##### Task inputs

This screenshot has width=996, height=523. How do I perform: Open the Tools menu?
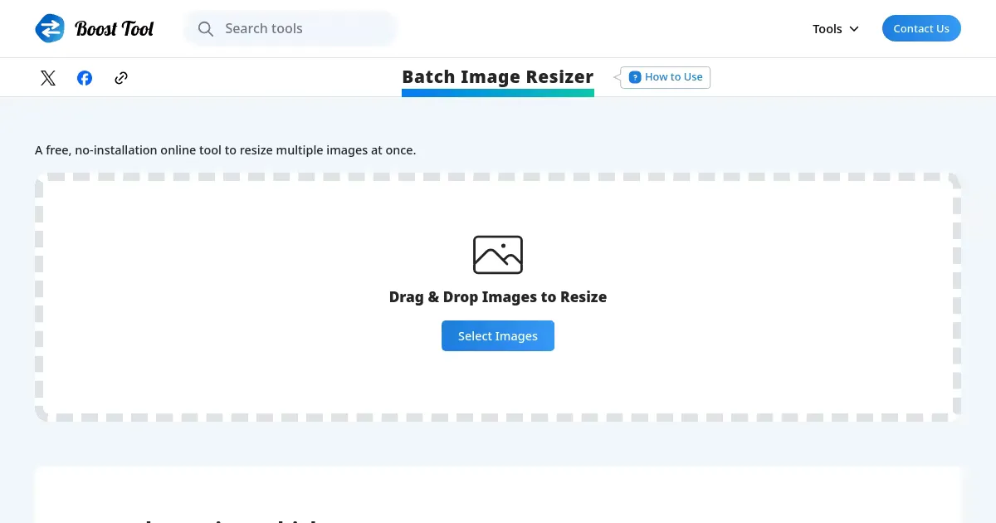click(827, 29)
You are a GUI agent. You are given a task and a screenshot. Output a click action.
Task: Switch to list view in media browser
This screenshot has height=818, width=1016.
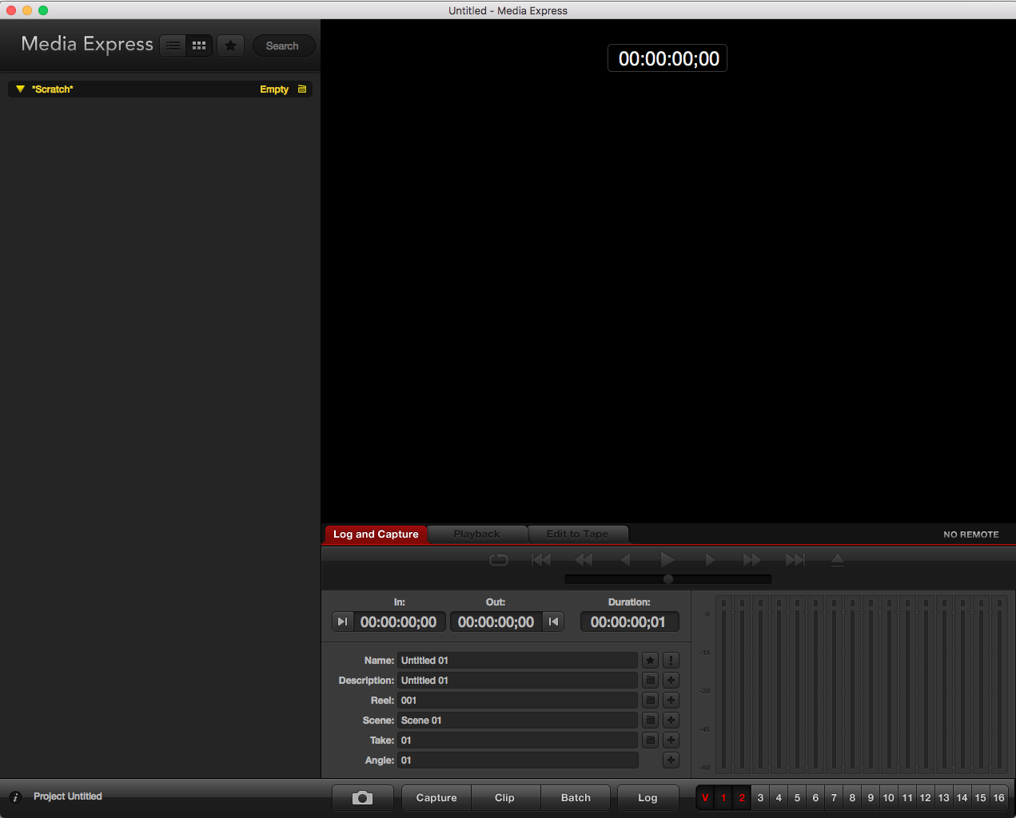click(173, 46)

##########

• Exercise prompt: Write out all of the records above. Keep them exact and leave out the pictures.

• Task output:
This screenshot has width=996, height=523. How do I perform: Open the Tools menu?
click(827, 29)
You are a GUI agent. You are given a task and a screenshot. Output a click action.
Task: Switch to list view in media browser
This screenshot has height=818, width=1016.
click(173, 46)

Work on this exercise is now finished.